Understanding the Sacraments: The ‘peculiar graces’ of the Mass

The saints, including St. John of the Cross and St. Faustina, experienced this liturgical presence in profound ways

By Father Randy Stice

The meaning and power of the liturgical year was elegantly summarized by Vatican Council II: “Within the cycle of a year, moreover, she [the Church] unfolds the whole mystery of Christ, from the incarnation and birth until the ascension, the day of Pentecost, and the expectation of blessed hope and of the coming of the Lord” (Sacrosanctum Concilium, 102). As the mysteries of our redemption are liturgically recalled and celebrated, the riches of Christ’s “powers and merits” are opened to us “so that these are in some way made present for all time, and the faithful are enabled to lay hold upon them and become filled with saving grace” (SC, 102, italics added).

These events are “made present for all time” because Christ’s Paschal mystery is different from all other historical events, which “pass away, swallowed up in the past. The Paschal mystery of Christ, by contrast, cannot remain only the past, because by his death he destroyed death, and all that Christ is—all that he did and suffered for all men—participates in the divine eternity, and so transcends all times while being made present in them all” (Catechism of the Catholic Church, 1085).

Thus, in asserting that the liturgy makes these events present in a way that we can grasp them and receive their graces, the Church has laid out for us both the mystery and the power of the Mass. This is how the Austrian Father Pius Parsch (1884-1954), one of the leaders of the liturgical movement, described it in his masterwork, The Church’s Year of Grace (published in English in the United States between 1953 and 1959): “The Sacrifice of Mass offered on various feasts and ferials actualized the sacred event commemorated, making present its peculiar graces” (vol. IV, p. 10, italics added). At one and the same time the Mass makes present Christ’s Paschal mystery in its entirety and the “peculiar graces” specific to each celebration.

The saints experienced this unique liturgical presence in profound ways. For example, for St. John of the Cross, “The liturgical feasts and seasons meant more than an external commemoration; they were the occasion of an interior transformation in the spirit of the mystery being celebrated….One Christmas, seeing a statue of the Infant lying on a cushion, he cried out, ‘Lord, if love is to slay me, the hour has now come.’ His countenance, in fact, corresponded with the Church’s liturgy. Once during Holy Week he suffered so intensely from the Passion of Christ that he found it impossible to leave the monastery to hear the nuns’ confessions” (Kieran Kavanaugh, Introduction to the Collected Works of Saint John of the Cross, p. 27).
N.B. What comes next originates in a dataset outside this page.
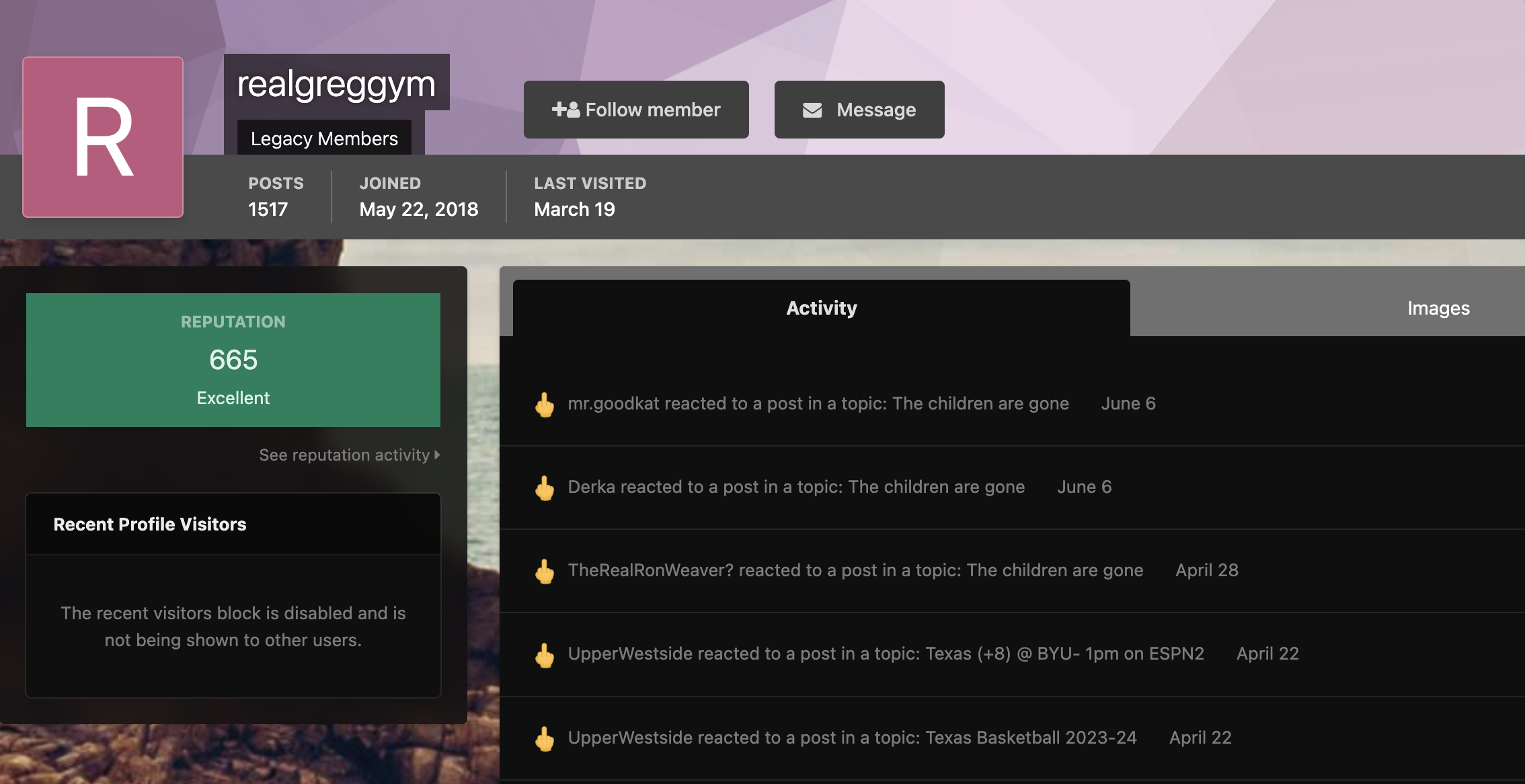Click reaction icon beside Derka activity entry

pyautogui.click(x=545, y=488)
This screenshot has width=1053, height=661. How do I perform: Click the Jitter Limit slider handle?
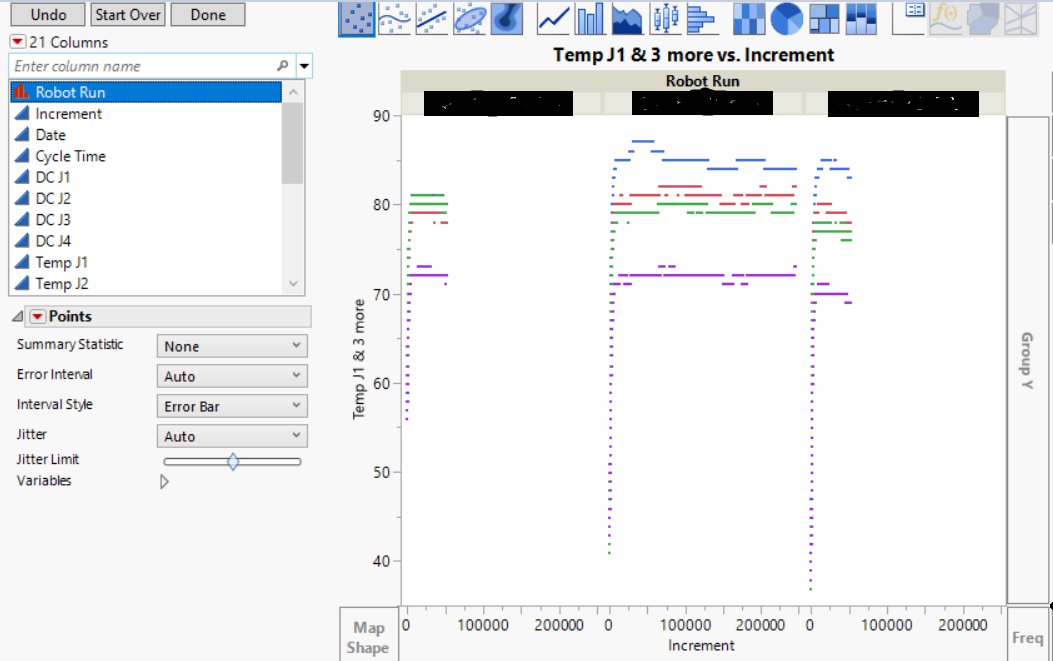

St. Faustina, the Apostle of the Divine Mercy, described her experiences of the graces she received at different liturgical celebrations. After a Christmas Eve midnight Mass she wrote: “During Holy Mass, I again saw the little Infant Jesus, extremely beautiful, joyfully stretching out His little arms to me. After Holy Communion, I heard the words: I am always in your heart; not only when you receive Me in Holy Communion, but always.” (Diary, no. 575). And following the celebration of the feast of Christ the King she wrote, “During Holy Mass I prayed fervently that Jesus might become King of all hearts and that divine grace might shine in every soul. Then I saw Jesus as He is depicted in the image [of Divine Mercy], and He said to me, My daughter, you give Me the greatest glory by faithfully fulfilling my desires” (Diary, 500). “Almost every feast of the Church,” she observed, “gives me a deeper knowledge of God and a special grace” (Diary, no. 481).

The liturgy gives us many guides to the “peculiar graces” of each eucharistic celebration. The entrance antiphon introduces the assembly “to the mystery of the liturgical time or festivity” (GIRM, 47). The opening prayer or Collect expresses “the character of the celebration” (GIRM, 54). In the readings, “Christ himself is present through his word in the midst of the faithful” (GIRM, 55). And the Prayer after Communion is a petition “for the fruits of the mystery just celebrated” (GIRM, 89).

Meditating on these texts, available in a variety of sources such as daily missals and periodicals such as Magnificat, prepares us to receive the graces specific to each celebration. This was St. Faustina’s practice: “I prepare myself for each feast and unite myself closely with the spirit of the Church. What a joy it is to be a faithful child of the Church! Oh, how much I love Holy Church and all those who live in it!” (St. Faustina, no. 481). May we follow her example so that we too can lay hold of the “powers and merits” of Christ’s saving work “made present” every time the Holy Sacrifice of the Mass is offered (SC, 102).